After he played a rousing “A Nervous Tic Motion of the Head to the Left” (from 2005’s The Mysterious Production of Eggs) and began to loop the two intertwining violin parts that make up the slow-burning blues of “Why” (from his Bowl of Fire band’s 2001 album, The Swimming Hour), there likely wasn’t a person in the audience who could claim not to be enraptured with Andrew Bird.
He snaked through the different parts of the song, alternately plucking a simple three-note blues riff or bowing the string with frenzied force in the bridge to accentuate the character’s desperate emotions. When the lyrics took a conversational tone, (“Why’d you do what?/ Why’d I do what?/ I’m just standing here”), my friend remarked, “It’s like he’s telling a story to a group of preschool kids.” Not one to be pigeonholed, Bird jumped from these moments of up-close clarity to display a bravado and stage confidence that could have translated to an arena. There would be several times throughout the show that the yearning in Bird’s clear, high register had the same beautiful fragility as Jeff Buckley’s. It’s that split intimacy — he’s playing right to you but you can never play like that — that makes Bird such a rare performer.
To him, a song is more than a song. On his albums, he plays the role of the coolest writing teacher you never had, singing lyrics steeped in literature but not hyper-literate; they’re just slightly off-center, but memorable enough to have you singing “We’re gonna’ live on our wits/ throw away survival kits/ trade butterfly knots for Adarol” in mixed company, without embarrassment.
But at his September 20 show in San Diego, the emphasis was on the music. Behind Bird sat drummer/multi-instrumentalist Martin Dosh, armed with a keyboard, a Fender Rhodes electric piano, and what could have been the most complex set of looping/sampling equipment I’ve ever seen (sorry, Radiohead). Here’s an abridged user’s manual: Bird plays a riff on the violin and then loops it so it plays by itself. Then he plays another part on the violin on top of that, so now there are two simultaneous parts. Then he picks up the guitar or maybe plays a melody on the bells, or maybe he whistles (which is completely miraculous, this whistling ability he has). He loops whatever it is he plays next. All of these loops are picked up by Dosh, who samples them, adding in his own layers of drum and piano loops (yes, you can loop actual drum set playing — I didn’t know this either). At some point, with a veritable two-man orchestra, Bird will start singing.

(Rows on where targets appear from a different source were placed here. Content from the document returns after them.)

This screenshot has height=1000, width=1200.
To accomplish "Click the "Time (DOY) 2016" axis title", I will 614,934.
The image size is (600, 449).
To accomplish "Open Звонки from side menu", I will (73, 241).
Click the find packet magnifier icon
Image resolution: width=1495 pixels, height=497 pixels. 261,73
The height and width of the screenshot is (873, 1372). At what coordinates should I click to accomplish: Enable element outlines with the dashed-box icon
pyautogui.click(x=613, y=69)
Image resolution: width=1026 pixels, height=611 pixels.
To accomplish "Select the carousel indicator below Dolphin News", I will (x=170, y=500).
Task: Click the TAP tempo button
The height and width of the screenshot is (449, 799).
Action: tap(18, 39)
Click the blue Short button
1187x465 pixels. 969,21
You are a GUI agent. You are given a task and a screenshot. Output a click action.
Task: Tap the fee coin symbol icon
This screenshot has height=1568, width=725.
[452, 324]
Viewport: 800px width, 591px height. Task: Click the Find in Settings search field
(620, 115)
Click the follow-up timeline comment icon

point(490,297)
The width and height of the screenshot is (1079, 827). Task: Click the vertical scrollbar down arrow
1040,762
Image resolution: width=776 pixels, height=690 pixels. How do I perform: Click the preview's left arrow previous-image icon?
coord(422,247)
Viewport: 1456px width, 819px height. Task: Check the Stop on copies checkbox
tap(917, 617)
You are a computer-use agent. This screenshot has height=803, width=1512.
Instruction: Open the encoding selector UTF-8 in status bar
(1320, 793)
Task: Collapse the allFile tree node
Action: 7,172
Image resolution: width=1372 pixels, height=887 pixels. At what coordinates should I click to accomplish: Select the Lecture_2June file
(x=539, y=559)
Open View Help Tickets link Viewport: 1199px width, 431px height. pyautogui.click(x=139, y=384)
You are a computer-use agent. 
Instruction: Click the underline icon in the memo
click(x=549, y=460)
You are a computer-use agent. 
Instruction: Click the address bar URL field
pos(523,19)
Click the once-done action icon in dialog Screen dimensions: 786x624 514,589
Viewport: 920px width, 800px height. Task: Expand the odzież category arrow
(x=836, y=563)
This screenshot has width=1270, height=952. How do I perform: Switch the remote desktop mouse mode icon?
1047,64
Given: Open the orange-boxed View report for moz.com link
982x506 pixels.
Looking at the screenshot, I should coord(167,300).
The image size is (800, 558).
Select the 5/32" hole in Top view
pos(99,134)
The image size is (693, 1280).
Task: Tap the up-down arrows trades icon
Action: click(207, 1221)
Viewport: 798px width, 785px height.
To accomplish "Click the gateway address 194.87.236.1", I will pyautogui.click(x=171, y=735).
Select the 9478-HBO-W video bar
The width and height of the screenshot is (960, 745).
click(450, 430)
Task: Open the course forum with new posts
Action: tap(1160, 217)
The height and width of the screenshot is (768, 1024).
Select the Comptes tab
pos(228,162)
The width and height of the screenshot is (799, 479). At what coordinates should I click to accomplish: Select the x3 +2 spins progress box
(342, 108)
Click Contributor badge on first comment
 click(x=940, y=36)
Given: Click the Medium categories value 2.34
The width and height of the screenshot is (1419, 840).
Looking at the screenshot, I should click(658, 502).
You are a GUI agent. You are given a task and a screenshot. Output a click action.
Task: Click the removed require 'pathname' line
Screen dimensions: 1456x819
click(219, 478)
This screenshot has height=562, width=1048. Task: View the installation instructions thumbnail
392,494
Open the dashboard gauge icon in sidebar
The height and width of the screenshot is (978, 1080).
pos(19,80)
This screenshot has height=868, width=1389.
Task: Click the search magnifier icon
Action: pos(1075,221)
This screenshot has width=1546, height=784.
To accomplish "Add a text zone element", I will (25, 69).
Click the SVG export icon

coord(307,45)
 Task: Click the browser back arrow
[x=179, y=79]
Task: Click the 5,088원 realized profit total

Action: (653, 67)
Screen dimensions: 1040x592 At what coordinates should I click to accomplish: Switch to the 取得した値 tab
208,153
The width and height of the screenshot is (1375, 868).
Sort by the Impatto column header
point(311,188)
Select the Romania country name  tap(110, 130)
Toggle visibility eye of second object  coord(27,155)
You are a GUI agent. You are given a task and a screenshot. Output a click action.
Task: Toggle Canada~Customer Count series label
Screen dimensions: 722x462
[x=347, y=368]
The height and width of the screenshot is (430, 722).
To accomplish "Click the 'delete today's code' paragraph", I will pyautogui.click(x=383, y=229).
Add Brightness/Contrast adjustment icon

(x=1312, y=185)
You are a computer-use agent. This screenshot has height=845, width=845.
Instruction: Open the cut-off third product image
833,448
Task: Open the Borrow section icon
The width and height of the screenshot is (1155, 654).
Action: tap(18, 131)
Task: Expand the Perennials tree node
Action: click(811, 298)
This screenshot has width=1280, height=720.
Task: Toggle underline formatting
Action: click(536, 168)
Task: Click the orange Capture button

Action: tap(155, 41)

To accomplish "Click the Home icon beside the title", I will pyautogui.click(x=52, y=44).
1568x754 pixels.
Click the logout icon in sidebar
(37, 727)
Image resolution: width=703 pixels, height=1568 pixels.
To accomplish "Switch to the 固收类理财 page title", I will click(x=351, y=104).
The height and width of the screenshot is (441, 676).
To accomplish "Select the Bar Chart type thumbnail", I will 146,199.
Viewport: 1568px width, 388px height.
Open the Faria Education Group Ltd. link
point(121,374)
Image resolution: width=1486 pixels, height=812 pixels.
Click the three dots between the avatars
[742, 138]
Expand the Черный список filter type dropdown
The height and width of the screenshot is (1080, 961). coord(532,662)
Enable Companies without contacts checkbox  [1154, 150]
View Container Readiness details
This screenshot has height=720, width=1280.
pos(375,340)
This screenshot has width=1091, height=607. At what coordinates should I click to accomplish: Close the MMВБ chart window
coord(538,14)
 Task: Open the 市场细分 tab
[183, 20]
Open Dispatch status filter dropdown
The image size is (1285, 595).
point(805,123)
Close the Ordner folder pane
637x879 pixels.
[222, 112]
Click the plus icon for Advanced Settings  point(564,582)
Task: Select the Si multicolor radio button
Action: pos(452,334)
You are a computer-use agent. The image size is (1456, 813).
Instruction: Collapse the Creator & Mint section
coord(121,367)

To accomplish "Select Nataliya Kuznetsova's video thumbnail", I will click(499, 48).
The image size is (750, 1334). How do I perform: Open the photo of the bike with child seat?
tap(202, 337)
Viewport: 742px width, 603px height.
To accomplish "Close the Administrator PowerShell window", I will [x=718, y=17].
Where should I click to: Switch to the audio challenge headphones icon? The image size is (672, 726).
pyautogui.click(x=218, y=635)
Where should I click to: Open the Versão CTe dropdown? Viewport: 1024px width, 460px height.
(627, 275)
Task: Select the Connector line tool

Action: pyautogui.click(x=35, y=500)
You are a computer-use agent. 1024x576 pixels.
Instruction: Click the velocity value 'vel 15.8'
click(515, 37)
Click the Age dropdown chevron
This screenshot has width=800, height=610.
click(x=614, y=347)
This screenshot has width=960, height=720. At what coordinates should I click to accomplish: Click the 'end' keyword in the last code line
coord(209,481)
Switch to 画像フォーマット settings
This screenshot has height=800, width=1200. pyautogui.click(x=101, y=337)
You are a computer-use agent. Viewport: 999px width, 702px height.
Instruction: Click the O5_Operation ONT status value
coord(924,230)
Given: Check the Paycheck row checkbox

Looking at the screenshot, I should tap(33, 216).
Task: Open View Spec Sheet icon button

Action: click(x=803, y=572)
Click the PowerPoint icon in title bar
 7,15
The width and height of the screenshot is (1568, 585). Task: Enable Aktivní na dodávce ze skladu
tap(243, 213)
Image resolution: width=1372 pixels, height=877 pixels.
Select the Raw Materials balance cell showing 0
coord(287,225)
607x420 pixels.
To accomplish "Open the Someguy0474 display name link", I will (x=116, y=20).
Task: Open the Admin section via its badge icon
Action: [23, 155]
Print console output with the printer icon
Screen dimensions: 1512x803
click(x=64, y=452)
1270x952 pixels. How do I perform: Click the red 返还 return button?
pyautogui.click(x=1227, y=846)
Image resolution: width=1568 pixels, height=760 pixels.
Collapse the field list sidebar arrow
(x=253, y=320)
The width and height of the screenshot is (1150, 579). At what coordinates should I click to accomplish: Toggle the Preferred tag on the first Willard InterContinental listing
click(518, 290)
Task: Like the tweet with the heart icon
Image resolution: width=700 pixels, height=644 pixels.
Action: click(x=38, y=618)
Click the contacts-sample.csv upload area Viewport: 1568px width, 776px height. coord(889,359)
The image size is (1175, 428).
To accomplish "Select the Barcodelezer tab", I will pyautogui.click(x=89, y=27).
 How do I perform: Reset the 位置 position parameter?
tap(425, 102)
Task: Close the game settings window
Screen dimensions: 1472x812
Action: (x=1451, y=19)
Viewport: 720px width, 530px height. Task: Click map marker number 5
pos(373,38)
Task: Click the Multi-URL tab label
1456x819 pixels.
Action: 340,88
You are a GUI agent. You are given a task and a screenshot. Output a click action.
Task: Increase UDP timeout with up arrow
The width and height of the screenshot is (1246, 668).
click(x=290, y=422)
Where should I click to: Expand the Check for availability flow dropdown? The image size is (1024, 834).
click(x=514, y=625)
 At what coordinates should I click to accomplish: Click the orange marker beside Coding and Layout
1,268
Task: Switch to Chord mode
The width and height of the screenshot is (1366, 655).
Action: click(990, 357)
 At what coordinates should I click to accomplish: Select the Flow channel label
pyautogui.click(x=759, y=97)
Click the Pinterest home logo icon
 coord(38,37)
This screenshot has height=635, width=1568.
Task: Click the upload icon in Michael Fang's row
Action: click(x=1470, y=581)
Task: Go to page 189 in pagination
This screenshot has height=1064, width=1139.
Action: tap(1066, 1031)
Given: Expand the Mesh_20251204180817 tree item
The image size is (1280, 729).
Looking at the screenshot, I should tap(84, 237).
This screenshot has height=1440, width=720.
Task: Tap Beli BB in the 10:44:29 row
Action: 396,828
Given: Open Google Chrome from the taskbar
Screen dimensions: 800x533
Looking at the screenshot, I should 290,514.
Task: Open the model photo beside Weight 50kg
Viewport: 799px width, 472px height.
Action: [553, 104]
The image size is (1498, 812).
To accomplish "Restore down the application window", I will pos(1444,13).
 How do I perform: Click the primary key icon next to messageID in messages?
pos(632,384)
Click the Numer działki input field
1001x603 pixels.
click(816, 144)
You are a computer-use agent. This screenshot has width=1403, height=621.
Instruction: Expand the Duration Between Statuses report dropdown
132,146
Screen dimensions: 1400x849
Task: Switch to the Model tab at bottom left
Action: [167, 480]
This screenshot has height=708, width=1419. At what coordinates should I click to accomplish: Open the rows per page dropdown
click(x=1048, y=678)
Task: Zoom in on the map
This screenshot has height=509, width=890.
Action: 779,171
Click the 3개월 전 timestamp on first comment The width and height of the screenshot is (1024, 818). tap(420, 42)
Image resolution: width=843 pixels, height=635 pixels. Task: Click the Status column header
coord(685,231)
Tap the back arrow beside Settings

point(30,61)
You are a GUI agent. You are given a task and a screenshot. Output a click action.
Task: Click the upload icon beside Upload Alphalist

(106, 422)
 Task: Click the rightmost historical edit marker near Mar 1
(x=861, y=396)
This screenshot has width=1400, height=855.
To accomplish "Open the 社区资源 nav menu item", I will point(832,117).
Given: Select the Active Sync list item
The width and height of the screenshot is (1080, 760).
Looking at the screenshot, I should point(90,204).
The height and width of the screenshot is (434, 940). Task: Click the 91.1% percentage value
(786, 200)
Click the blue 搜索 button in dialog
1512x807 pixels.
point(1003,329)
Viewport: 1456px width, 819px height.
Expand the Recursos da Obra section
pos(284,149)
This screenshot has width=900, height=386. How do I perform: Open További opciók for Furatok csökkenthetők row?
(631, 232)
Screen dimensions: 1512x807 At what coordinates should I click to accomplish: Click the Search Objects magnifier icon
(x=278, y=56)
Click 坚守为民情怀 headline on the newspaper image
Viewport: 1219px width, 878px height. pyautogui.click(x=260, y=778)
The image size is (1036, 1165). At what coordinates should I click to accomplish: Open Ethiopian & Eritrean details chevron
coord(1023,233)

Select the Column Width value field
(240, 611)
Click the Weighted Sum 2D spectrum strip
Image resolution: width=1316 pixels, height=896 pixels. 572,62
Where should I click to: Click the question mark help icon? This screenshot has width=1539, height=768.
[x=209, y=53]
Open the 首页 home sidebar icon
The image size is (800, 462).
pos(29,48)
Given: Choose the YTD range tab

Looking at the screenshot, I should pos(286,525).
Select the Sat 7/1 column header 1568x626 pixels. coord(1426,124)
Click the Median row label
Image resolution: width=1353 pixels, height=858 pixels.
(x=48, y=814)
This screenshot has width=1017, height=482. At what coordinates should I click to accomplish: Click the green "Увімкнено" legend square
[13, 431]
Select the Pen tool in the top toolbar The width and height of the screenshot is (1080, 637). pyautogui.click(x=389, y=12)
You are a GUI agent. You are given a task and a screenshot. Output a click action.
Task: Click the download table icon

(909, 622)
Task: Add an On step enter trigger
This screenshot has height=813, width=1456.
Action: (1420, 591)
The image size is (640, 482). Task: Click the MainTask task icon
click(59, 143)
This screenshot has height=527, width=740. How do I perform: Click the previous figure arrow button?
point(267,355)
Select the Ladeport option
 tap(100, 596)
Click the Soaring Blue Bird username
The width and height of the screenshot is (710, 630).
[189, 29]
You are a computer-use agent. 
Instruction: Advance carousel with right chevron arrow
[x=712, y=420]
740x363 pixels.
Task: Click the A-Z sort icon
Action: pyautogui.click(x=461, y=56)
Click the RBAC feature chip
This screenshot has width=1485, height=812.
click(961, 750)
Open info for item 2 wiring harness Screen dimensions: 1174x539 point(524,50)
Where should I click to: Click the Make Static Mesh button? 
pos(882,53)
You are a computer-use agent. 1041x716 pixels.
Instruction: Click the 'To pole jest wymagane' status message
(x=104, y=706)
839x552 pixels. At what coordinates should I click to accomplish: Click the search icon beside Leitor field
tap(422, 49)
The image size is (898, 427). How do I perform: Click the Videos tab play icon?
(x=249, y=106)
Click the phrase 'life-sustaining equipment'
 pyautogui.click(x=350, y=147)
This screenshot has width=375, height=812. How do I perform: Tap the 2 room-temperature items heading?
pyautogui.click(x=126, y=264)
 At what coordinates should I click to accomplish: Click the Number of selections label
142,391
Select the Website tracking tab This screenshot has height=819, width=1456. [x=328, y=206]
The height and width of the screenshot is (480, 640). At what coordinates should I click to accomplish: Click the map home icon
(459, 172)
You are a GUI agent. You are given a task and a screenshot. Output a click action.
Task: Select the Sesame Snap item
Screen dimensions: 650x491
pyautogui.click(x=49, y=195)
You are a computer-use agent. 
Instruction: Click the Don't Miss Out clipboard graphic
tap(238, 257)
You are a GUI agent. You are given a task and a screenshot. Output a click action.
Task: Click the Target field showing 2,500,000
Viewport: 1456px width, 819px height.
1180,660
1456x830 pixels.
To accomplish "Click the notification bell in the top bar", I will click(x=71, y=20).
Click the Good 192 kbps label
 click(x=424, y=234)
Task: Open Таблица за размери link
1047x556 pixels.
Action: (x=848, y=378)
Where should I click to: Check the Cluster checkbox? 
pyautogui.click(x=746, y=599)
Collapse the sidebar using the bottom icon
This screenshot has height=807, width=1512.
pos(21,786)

This controlled electrical storm was displayed beautifully on “Skin Is, My,” where, for the last two minutes, Bird and Dosh jammed on what looked like a violin and a drum set but was essentially three interlocked, staccato violin lines, some guitars, two or three pianos, a bunch of drummers, some bells, and of course whistles. It was hypnotic and utterly astounding how precise the two were, handling this array of sounds but not overwhelming.
And there were the new songs, off his new album, tentatively titled Armchair Apocrypha, due out in March on Fat Possum. Even unfamiliar, the new songs — “Scythian Empire,” “Capital I,” and “Cataracts” — carried all the qualities that brought people out: creative lyrics sung to each person and to everyone at once, clever (and dizzying, but restrained) instrumentation, and thick, but not impenetrable, layers of sound all swirling around a recognizable, beautiful melody. And totally mind-blowing, yet somehow not over indulgent, was “Simple X,” a spacey, almost techno Dosh song that Bird recently put his lyrics to.
At one point near the end of the show, Bird stood, violin in his hand, guitar slung behind his back. The small room was full of layered parts, and yet Bird played no instrument. This, I think, is the mark of a great artist. He not only lets the music do the talking, he lets it do the playing.